▸ Task objective:
Filter this listing down to the lines that contain the word "category", and copy them.

*** Data for analysis ***

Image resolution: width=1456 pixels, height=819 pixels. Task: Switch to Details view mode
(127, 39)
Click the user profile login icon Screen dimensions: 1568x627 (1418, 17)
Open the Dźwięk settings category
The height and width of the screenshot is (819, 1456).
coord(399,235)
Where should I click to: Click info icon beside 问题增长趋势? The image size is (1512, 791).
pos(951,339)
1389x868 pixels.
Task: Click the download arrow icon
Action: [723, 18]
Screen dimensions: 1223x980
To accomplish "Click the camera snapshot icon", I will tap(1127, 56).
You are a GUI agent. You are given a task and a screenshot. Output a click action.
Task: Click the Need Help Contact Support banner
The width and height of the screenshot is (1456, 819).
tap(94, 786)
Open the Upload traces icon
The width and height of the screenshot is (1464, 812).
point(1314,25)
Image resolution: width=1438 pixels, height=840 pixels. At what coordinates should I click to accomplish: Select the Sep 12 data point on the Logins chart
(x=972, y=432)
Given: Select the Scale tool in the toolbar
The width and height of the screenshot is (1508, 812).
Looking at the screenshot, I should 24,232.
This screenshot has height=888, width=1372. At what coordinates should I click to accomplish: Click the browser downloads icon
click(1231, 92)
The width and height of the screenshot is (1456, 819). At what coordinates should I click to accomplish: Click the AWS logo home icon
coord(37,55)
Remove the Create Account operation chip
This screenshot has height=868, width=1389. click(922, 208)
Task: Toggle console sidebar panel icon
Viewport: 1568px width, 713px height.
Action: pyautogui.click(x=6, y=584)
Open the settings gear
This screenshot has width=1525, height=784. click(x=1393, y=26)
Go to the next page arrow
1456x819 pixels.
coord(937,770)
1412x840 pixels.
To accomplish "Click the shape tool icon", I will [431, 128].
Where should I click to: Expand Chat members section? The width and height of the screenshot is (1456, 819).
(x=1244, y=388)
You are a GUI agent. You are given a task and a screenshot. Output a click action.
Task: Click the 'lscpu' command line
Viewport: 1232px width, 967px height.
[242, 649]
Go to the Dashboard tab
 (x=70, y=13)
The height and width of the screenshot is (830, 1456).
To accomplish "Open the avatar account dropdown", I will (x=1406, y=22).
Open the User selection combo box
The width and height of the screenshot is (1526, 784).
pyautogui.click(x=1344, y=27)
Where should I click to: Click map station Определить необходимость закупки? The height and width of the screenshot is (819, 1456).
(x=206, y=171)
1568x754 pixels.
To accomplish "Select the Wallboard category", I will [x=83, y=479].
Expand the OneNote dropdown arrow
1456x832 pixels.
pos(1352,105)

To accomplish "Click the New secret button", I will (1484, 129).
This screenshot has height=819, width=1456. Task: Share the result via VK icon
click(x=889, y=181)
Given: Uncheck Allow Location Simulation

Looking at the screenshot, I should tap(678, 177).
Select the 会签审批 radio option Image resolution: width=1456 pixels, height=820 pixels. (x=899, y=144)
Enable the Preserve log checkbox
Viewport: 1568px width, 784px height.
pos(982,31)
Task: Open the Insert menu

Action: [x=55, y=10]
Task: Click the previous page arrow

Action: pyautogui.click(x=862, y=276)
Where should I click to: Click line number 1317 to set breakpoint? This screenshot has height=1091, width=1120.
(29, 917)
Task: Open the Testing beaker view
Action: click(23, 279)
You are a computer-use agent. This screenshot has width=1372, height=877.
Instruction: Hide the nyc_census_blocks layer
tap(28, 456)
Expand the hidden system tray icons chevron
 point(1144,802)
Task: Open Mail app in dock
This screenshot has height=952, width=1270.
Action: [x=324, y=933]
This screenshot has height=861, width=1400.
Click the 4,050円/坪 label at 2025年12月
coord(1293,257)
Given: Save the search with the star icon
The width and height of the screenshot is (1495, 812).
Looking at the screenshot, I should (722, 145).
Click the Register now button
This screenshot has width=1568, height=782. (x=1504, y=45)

*** End of Data for analysis ***

▸ Reply to the exercise:
Open the Dźwięk settings category
To accomplish "Select the Wallboard category", I will [x=83, y=479].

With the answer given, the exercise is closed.